Can we all agree there are some touchy, hot topics that make us cringey? You know the saying, “never talk politics or religion in polite company,” because all too often, what ensues is anything but polite. We are deeply passionate about our convictions, which means, these types of conversations can result in a messy blood bath of hurt feelings. Ok, I think I’ve correctly set it up.
Here we go…
While around the dinner table the other night, one of “those” topics came up. As soon as the conversation started, I suddenly had the overwhelming urge to get up and do the dishes, which I despise. I wanted to hear how the exchange unfolded but definitely didn’t want to participate, because it was one of those “no win” subjects. Been there, done that—not fun.
This time, what I witnessed was a tremendous victory, for both participants. No one raised their voice, there were several “in my opinions,” and even a few “I can see your point.” The result? A completely civil dialogue of polar positions. What a rare gem and teachable moment, prompting me to say “I’m really proud of you!”
I should have added “thank you.” Thank you for showing me it’s absolutely possible: positively navigating a conversation that could have spiraled wildly wrong. Thank you for displaying unbelievable empathy: collaborating, so neither felt compromised.

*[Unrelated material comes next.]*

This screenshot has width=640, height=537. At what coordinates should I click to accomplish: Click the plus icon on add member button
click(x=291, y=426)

I am proud of the good human we raised and the patience my husband provided. When you work together, genuinely listening instead of mentally listing potential rebuttals, you allow space to consider and come away less crushed. Speaking with conviction, in lieu of condemnation, grants the continuation of a civil conversation and takes courage. Loving each other well means conventional “compliance” looks different as you cultivate a gracefully evolved relationship. This is TRUE connection that extends well beyond the years spent under one roof.

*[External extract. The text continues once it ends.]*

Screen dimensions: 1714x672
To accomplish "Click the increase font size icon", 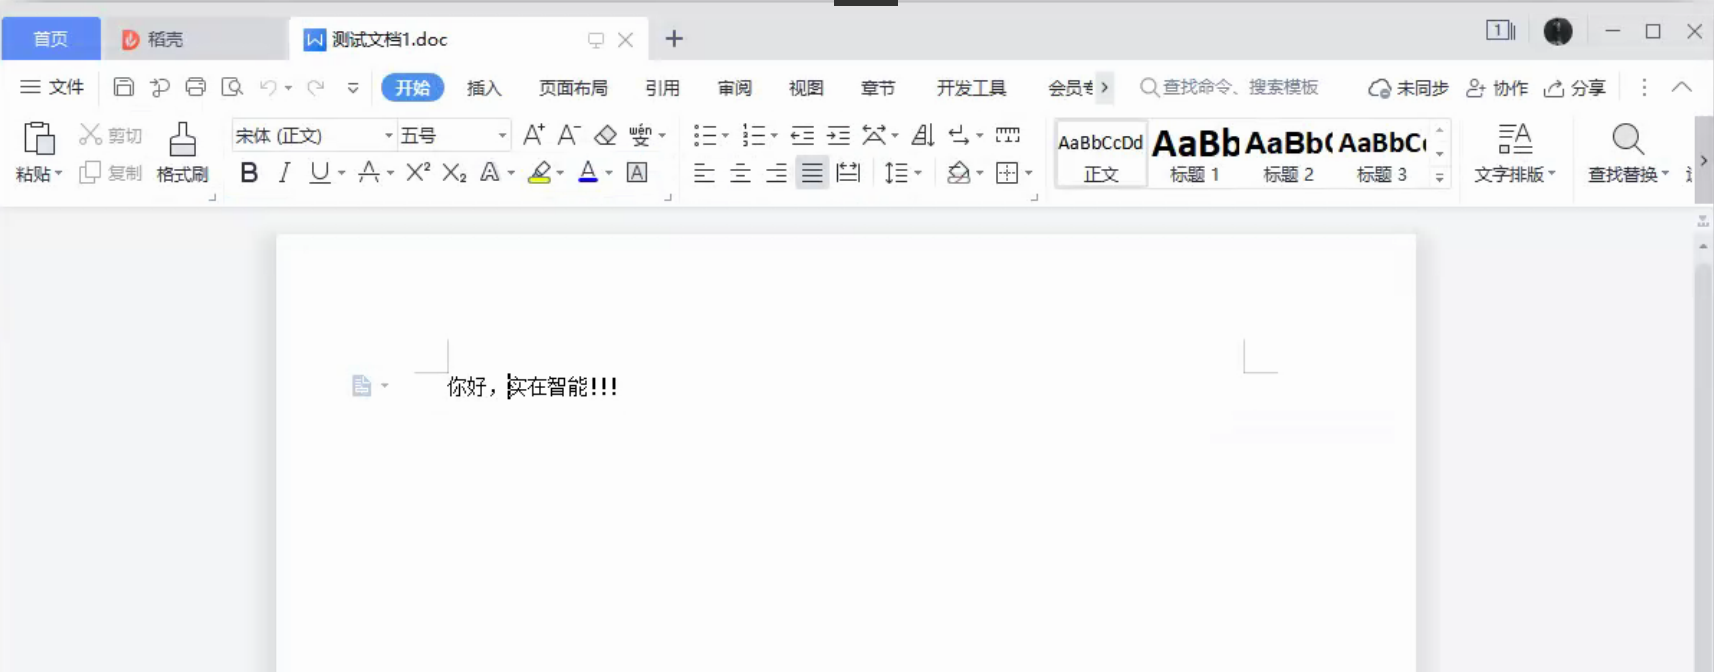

“Know this, my beloved brothers: let every person be quick to hear, slow to speak, slow to anger; for the anger of man does not produce the righteousness of God.”
James 1:19-20 ESV
“Let your speech always be gracious, seasoned with salt, so that you may know how you ought to answer each person.”
Colossians 4:6 ESV
So in my REA/L moment with you today, no matter the situation or topic, take heed of His words. Saving face is infinitely more valuable than a temporary victory; because in any relationship, when this wisdom in applied, the reward is mutually persued longevity. An extraordinary and precious gift.